In New York, he initially worked with Tun Dr Ismail Abdul Rahman and later with Tun Omar Ong Yoke Lin. He also worked with two legal luminaries there, Dr Radhakrishnan Ramani and Tan Sri P. G. Lim, on issues confronting their young nation.
In 1962, Zakaria was one of the key members of the Malaysia Project headed by the then permanent secretary of Foreign Affairs, Datuk (later Tun) Muhammad Ghazali Shafie, a colourful and cerebral technocrat who went on to become a senior cabinet member. Zakaria worked closely with Ghazali for the rest of his career as the latter held several federal cabinet posts, ultimately becoming the Foreign Affairs Minister.
In 1970, Zakaria returned to New York as the Permanent Representative of Malaysia. He was also partly based in Ottawa with accreditation to Canada, spending time there when the UN was not in full session.
In June 1973, upon the instructions of the then Prime Minister Tun Abdul Razak, he initiated talks for the normalisation and establishment of mutual diplomatic relations between Malaysia and the People’s Republic of China (PRC). His counterpart was the PRC’s Permanent Representative, the formidable Huang Hua who later had a notable tenure as China’s Foreign Minister and vice-premier.
In an article written in 2007, Zakaria spoke well of his team of officers who were involved in the discussions with the Chinese delegation for the normalisation talks. The team consisted of the late Tan Sri Zain Azraai, Datuk Khor Eng Hee and Tan Sri Ahmad Kamil Jaafar.

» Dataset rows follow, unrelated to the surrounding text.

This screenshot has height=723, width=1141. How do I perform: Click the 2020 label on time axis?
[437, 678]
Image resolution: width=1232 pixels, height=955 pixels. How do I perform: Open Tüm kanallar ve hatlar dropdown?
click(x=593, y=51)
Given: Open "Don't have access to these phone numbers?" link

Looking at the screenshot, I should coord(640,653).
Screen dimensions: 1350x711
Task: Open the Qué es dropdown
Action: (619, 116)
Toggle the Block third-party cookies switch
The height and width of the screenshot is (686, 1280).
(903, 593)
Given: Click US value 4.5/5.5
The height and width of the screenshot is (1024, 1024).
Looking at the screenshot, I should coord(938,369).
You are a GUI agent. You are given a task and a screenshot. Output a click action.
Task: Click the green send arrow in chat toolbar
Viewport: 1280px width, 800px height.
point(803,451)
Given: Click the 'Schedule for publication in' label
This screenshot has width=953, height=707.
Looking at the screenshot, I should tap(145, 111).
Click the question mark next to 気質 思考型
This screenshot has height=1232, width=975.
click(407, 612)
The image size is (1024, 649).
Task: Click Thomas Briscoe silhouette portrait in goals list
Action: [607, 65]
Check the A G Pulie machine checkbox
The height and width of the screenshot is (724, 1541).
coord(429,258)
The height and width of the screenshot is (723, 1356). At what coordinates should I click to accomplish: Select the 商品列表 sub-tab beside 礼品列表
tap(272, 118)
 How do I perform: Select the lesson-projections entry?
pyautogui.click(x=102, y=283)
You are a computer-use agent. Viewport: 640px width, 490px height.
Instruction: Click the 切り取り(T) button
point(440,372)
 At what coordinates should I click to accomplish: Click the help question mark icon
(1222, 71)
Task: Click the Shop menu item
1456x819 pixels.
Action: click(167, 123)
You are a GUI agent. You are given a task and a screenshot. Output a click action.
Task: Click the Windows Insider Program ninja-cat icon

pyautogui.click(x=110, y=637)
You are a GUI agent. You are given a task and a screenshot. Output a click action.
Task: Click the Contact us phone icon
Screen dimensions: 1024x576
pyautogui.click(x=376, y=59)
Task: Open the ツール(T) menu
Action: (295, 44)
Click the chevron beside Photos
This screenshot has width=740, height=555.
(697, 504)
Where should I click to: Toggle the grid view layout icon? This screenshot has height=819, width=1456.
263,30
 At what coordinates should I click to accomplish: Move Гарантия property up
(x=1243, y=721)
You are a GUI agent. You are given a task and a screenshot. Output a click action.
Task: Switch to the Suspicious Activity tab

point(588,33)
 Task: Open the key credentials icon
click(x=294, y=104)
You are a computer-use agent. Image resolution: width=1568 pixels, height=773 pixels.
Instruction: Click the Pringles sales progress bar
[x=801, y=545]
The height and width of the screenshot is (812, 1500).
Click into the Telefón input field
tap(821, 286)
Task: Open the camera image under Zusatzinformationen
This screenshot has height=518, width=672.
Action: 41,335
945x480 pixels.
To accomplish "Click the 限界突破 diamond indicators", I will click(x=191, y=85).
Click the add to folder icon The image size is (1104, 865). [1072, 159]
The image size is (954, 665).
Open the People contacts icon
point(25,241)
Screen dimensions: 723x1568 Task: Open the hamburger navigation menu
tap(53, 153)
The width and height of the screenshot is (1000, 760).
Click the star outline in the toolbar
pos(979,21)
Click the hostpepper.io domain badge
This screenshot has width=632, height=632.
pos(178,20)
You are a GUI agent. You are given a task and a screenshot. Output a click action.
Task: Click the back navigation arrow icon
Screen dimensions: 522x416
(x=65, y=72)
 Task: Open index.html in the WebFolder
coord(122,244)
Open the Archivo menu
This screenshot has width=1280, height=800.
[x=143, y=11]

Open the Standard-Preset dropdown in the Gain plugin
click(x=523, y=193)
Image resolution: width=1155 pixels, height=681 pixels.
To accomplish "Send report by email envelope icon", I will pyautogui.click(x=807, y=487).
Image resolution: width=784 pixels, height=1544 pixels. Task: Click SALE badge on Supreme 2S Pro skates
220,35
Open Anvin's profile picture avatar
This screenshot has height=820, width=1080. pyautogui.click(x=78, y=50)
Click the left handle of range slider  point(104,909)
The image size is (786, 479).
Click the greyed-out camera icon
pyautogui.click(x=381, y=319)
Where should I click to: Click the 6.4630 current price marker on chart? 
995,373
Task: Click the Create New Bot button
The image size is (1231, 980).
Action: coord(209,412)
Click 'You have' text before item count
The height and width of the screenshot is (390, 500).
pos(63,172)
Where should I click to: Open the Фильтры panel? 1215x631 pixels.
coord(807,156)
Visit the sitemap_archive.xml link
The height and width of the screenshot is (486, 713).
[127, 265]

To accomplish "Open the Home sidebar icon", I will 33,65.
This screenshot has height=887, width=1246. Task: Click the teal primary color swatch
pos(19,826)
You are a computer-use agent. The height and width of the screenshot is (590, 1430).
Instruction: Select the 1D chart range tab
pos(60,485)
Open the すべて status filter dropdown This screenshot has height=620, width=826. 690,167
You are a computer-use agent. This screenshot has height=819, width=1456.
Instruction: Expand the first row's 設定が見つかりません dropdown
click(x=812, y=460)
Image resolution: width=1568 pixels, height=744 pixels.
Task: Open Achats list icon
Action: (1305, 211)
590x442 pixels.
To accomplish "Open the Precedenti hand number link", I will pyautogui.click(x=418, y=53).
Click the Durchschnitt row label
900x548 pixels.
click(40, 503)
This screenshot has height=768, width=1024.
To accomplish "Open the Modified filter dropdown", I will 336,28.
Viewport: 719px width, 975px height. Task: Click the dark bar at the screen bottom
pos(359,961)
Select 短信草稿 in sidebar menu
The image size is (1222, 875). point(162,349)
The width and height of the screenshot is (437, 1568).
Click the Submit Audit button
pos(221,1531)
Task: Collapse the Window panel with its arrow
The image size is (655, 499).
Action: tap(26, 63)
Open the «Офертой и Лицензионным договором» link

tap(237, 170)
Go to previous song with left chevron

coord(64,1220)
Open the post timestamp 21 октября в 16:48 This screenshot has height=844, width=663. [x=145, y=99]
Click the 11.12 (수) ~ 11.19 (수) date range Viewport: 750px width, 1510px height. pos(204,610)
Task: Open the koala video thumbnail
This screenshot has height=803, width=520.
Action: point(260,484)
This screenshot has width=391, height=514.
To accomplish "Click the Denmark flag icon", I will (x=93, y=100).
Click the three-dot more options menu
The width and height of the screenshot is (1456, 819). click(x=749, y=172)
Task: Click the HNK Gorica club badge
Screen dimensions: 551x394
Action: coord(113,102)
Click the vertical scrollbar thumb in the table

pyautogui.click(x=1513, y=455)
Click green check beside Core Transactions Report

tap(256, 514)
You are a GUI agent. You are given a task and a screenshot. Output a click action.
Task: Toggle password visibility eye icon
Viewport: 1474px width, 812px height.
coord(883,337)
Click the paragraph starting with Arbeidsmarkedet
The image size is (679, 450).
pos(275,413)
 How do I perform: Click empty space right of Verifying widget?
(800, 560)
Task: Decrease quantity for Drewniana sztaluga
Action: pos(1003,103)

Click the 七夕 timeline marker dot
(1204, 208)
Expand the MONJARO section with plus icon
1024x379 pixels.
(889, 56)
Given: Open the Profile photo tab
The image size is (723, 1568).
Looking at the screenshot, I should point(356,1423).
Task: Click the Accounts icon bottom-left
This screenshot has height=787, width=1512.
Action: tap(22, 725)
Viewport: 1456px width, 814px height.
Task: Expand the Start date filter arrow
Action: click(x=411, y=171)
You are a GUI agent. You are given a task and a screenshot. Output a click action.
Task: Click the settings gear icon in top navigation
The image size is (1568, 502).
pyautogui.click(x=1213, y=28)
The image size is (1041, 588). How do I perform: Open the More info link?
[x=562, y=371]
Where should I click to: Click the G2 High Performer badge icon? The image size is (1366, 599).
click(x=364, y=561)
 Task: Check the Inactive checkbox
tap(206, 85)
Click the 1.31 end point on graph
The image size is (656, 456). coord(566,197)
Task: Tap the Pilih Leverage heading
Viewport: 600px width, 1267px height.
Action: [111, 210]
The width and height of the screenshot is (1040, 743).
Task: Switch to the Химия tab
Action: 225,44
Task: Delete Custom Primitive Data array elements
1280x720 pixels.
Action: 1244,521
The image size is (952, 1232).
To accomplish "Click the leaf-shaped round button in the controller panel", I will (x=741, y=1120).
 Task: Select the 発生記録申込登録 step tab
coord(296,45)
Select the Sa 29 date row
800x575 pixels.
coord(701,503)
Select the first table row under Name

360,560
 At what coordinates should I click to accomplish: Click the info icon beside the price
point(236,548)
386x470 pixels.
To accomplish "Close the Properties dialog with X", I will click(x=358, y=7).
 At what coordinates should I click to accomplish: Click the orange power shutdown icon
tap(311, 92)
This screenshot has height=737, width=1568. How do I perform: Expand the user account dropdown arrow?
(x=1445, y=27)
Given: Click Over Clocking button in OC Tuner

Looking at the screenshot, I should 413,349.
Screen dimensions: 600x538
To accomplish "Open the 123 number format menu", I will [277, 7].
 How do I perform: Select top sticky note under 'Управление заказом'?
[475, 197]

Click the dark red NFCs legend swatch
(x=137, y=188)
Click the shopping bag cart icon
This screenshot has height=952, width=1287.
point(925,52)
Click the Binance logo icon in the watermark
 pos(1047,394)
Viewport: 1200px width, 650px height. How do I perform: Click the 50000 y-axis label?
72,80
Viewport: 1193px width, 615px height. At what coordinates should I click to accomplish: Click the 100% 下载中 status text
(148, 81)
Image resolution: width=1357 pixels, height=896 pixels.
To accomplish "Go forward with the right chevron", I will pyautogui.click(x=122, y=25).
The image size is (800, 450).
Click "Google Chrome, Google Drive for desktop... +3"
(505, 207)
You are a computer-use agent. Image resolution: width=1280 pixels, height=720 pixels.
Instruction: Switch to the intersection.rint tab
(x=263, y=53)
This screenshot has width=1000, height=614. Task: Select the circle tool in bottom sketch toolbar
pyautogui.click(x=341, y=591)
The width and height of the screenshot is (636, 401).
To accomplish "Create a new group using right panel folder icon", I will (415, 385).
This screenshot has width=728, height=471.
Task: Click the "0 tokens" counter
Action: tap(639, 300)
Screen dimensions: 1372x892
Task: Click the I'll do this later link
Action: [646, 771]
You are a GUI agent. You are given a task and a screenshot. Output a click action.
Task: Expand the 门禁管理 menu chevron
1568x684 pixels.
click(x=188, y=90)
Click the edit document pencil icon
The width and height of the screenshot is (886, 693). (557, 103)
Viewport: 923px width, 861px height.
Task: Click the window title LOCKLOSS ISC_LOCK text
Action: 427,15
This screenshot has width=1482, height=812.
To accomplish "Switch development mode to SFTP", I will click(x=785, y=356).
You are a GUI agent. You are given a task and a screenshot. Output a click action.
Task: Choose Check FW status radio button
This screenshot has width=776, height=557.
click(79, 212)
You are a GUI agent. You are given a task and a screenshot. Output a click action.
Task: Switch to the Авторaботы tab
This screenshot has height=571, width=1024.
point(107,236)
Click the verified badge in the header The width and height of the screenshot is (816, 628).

In March 1976, after serving for about 16 months as senior deputy secretary-general, he succeeded Tan Sri Zaiton Ibrahim as the secretary-general of the Foreign Affairs Ministry, a post he held until his retirement in 1984.
During this eight-year term, he put together an outstanding team of officers to handle the consolidation of Asean cooperation with the five founding members, the Vietnamese boat people issue and the fostering of closer rela- tions with China and Vietnam.
With the change of prime ministers in July 1981, Zakaria had to implement policies including the Look East initiative and the Antarctica Common Heritage of Mankind project. The difficult ones were the new prime minister’s initial contempt for Britain’s leadership of the Commonwealth, and the Buy British Last episode, where the Foreign Affairs Ministry had to maintain its circumspection and professional diplomacy.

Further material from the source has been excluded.